Binding consecutive attributes in buffer to non-consecutive indices

05 March 2015 - 10:38 AM

Wondering if this is an issue people deal with or if I'm complicating something unnecessarily. If I make a series of calls like the following during shader compilation / linking:

glBindAttribLocation(program, 0, "position");
glBindAttribLocation(program, 1, "normal");
glBindAttribLocation(program, 2, "color");

and I later have a vertex array that only contains position and color, I sort of expected the following to work:

glVertexAttribPointer(0, ...); // assume I've proven that all other parameters are valid
glVertexAttribPointer(2, ...);

However it doesn't. My triangles are rendered in the correct positions but their color is a solid red (when it should be a gradient). Binding color to attrib location 1 instead of 2 obviously solves the problem, but I was expecting that the first parameter to glVertexAttribPointer was just a logical relation to the index we previously bound to that attribute in the shader we're using -- not something that actually mandated the ordering of our data in memory (which I thought was the purpose of our attribute 'offset').

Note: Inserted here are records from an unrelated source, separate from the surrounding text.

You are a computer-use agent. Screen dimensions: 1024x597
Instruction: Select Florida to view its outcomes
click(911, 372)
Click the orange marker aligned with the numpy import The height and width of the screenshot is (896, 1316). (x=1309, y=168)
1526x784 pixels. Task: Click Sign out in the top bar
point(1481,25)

The motivation behind this sounds simple to me: I want to be able to define a standard ordering for all attributes and bind them to every shader during compilation. Is it really assumed that you always put your attributes in the same order in memory? If so, what's the point of specifying an offset to glVertexAttribPointer? I've seen suggestions on various sites and forums (including this one) that suggest you should explicitly set the order of all of your attributes. I just don't see how that would work in the case that you have some shaders that know about, say, Position and Normal while others only know about Position and Color.


Am I missing something? Is there a simpler solution?

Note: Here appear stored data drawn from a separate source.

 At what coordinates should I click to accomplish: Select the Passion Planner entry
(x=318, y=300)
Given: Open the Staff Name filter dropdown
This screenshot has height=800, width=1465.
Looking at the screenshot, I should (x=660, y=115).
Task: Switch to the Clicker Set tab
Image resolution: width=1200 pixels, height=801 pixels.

How much thought to put into terrain gen for specific use case.

01 November 2012 - 01:03 AM

So this is more about terrain complexity than anything else. Basically I'm working on a prototype simcity like game, and I'm trying to work out exactly how I want terrain to behave before I get too far so I don't have to deal with it later when other things rely on it. Right now I'm doing my generation using noise functions and heightmaps the traditional way with one vertex per pixel. At the moment what has me most confused is the complexity of the terrain. At what point on modern hardware should I be worried about simplifying these meshes? For instance, is it acceptable to have a 1024x1024 vertex mesh that is in a VBO for use as the base terrain? Or should I be looking at methods of terrain simplification?

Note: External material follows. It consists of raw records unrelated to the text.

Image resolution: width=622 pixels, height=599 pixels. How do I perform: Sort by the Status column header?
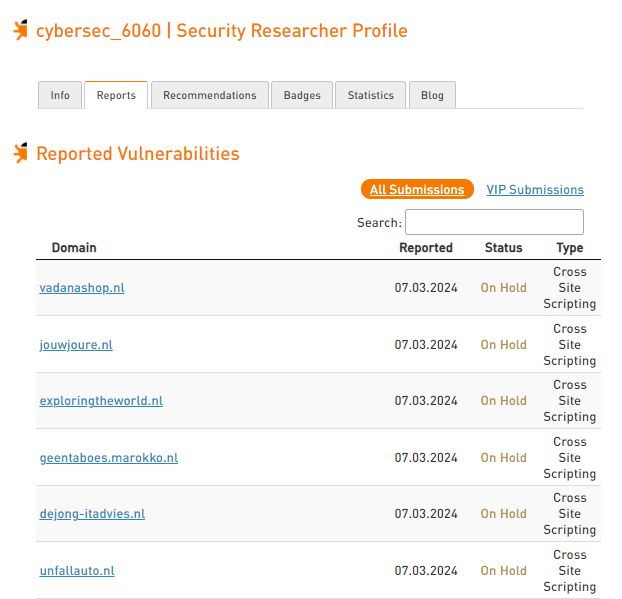(x=503, y=248)
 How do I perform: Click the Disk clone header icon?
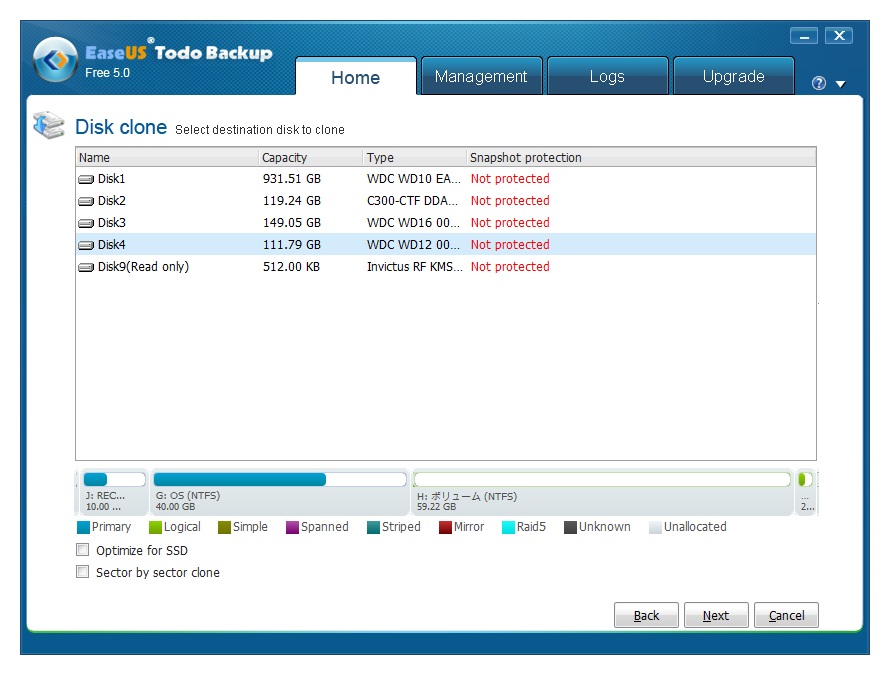(48, 126)
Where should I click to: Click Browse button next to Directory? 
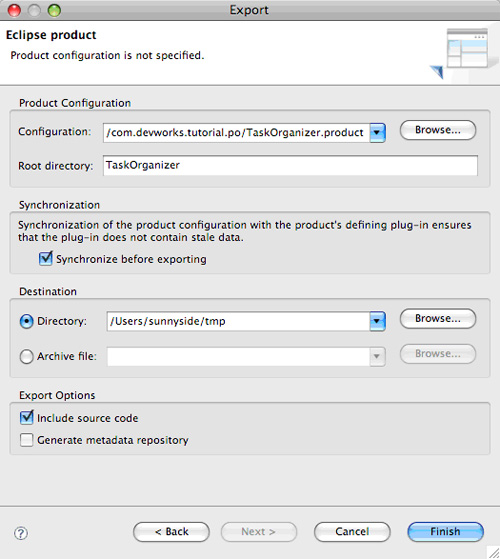point(438,318)
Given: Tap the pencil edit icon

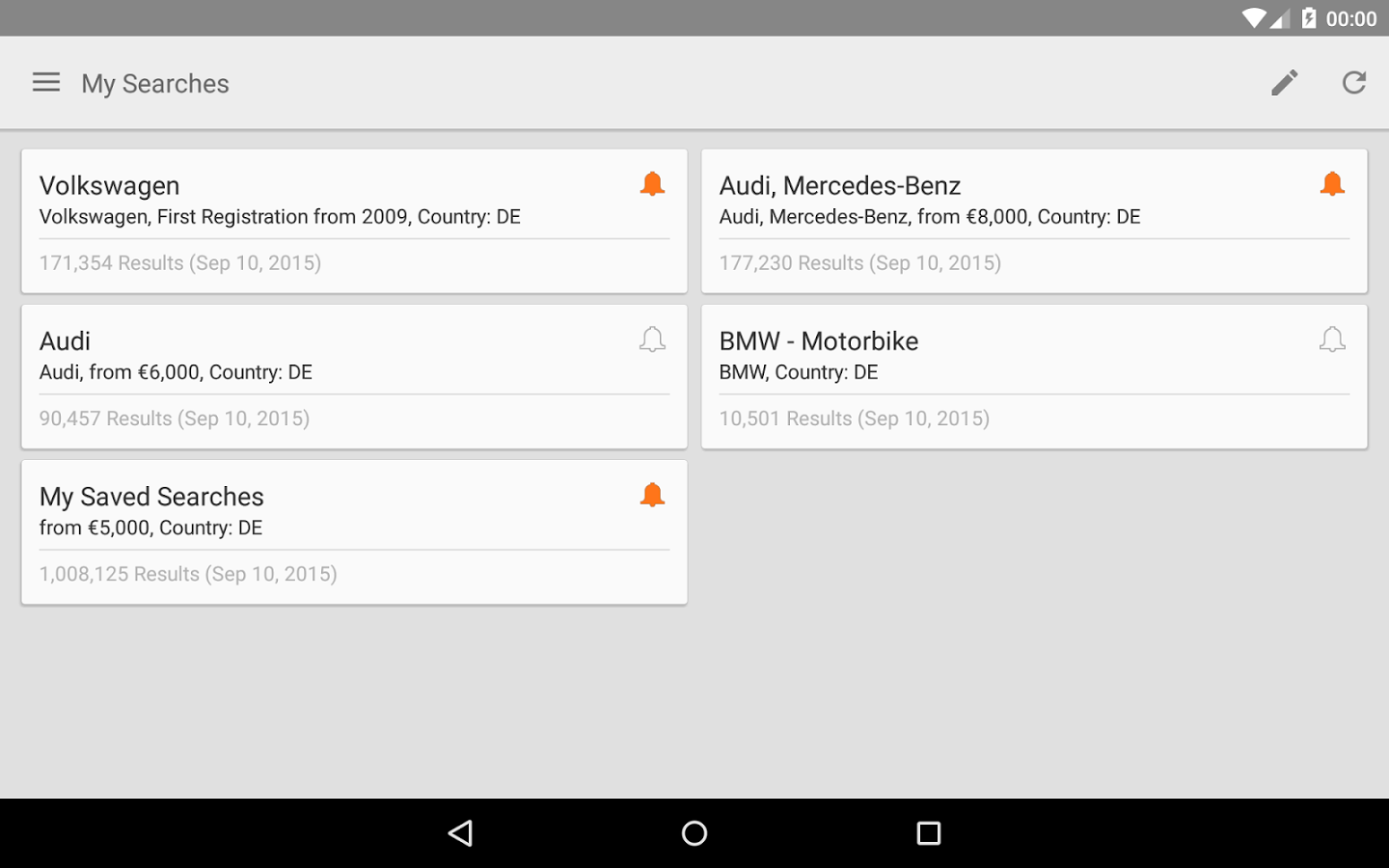Looking at the screenshot, I should pos(1284,83).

I've been toying with a terrain simplifying routine based on http://www.gamasutra.com/view/feature/131841/continuous_lod_terrain_meshing_.php but at the moment the result is really ugly because I haven't written any of the code for actually stitching the terrain back together afterward. Before I got into that, I wanted to make sure what I was doing was worth my time. I know I could just keep going with my 1024x1024 vertex mesh and wait until it's actually a problem before simplifying, but I feel like this is something that I'll regret not figuring out sooner rather than later. Another big factor in this decision is that I'd like to be able to modify the terrain at runtime with mininal effort (i.e. not sending the entire mesh every frame that it's been changed ideally), but I'm not sure how that's typically done alongside mesh simplification.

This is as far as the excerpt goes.